The North Bundaberg Cricket Club's U10 girls Chardonnay Poharama, Jessica Atkinson, Abbey-Rose Gaston, Amelia Mather, Kalli Dwyer and Billie Teefy.
The North Bundaberg Cricket Club's U10 girls Chardonnay Poharama, Jessica Atkinson, Abbey-Rose Gaston, Amelia Mather, Kalli Dwyer and Billie Teefy.

Cricket club scoring runs with juniors boom

BUNDABERG'S local cricket clubs are welcoming the next generation of Ellyse Perry's, Meg Lanning's and Alyssa Healy's with cricket becoming more popular among young girls.

This week North Bundaberg Cricket Club's Master Blasters (beginners) saw their six girls take to the field together as a team.

The club's Junior co-ordinator Gail Pimm said it was "inspiring" to see young girls getting involved.

"It's exciting to see girls embracing sport and getting involved," she said.

"We have girls playing in all grades up to our U16s it's inspiring to see."

Ms Pimm said she believed the increased popularity of women's cricket was a contributing factor to more young girls wanting to pick up a bat.

"I think it's the bigger the profile the BBL (Big Bash League) has and the fantastic role models those girls are providing, and it's inspirational to see them playing so well and it gives the young girls the opportunity to look up to them and think 'I want to be like them one day'," she said.

"But also sometimes it's their brothers playing or other family members playing and they want to play with them too."

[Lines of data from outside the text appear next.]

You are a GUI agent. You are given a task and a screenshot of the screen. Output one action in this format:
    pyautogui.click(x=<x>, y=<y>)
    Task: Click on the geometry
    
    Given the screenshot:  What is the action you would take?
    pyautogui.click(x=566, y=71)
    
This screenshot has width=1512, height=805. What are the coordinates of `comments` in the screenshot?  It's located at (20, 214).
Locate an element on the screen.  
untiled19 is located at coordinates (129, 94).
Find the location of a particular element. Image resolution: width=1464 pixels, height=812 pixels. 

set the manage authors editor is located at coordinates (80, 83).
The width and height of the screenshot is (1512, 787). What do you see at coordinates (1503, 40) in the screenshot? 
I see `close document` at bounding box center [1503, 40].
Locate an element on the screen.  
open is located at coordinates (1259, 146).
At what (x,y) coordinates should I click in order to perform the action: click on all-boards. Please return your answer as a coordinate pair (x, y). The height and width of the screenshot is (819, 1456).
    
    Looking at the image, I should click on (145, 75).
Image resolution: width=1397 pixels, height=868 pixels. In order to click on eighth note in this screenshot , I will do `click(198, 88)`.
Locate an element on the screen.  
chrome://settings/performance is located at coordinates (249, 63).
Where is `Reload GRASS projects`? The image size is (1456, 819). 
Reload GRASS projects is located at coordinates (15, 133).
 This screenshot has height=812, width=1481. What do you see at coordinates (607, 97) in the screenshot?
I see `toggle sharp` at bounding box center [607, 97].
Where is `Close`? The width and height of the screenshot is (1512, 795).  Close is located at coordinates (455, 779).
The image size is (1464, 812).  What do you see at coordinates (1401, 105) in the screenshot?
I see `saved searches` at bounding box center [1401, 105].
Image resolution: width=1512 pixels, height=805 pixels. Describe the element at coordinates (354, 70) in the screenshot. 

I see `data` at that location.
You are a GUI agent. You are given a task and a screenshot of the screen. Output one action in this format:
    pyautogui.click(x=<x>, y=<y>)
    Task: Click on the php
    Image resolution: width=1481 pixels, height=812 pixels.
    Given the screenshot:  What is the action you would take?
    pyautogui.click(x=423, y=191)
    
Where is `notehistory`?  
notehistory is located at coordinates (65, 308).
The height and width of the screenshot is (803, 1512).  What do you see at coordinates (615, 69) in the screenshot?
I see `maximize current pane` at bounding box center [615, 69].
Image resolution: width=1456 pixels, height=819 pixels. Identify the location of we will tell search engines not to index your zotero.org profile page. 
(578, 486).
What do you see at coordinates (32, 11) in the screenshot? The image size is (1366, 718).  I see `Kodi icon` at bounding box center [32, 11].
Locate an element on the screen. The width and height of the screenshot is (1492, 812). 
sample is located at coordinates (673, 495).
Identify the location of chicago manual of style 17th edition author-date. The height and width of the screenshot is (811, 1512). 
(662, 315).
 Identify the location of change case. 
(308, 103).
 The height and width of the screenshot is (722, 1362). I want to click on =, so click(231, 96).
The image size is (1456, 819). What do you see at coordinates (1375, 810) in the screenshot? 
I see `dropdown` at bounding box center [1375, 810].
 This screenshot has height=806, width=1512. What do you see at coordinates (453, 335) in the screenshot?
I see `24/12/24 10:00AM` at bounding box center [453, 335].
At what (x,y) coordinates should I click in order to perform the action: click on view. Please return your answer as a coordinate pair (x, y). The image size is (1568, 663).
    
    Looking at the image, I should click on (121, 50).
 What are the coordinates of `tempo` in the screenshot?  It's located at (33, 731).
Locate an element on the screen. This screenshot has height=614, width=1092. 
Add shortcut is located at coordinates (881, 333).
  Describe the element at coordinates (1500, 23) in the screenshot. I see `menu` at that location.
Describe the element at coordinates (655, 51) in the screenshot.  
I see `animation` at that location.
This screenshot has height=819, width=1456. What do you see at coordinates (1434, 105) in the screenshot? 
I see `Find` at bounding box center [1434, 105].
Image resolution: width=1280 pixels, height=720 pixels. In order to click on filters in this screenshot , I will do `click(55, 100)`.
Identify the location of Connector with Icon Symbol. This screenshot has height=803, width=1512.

She said kids liked the challenge the game provided.

"There's so much to learn in cricket, there's the batting, the bowling and the fielding but all of those things come with their own challenge and as they get better they can see the growth in their game," she said.

"They really feel like they're achieving something week on week on week and I think that really makes kids excited and they get to play with their friends too."

The North's Cricket Club is one of the oldest in Queensland and this year they have 99 registered junior players.

"About eight years ago in the juniors we had very limited numbers, so we started a rebuilding process for our juniors," she said.

"We went from having just six in our U10s group and some of those players are now going in to complete their second year of U16s.

"We have certainly grown over those eight years and worked hard to be a family orientated club."

Ms Pimm said it was really exciting to see so many juniors wanting to play cricket.

"We have lots of juniors and that means we're engaging with lots of different people across out community," she said.

"It means the kids have lots of opportunities to meet lots of new friends and play with people of all sorts of different backgrounds."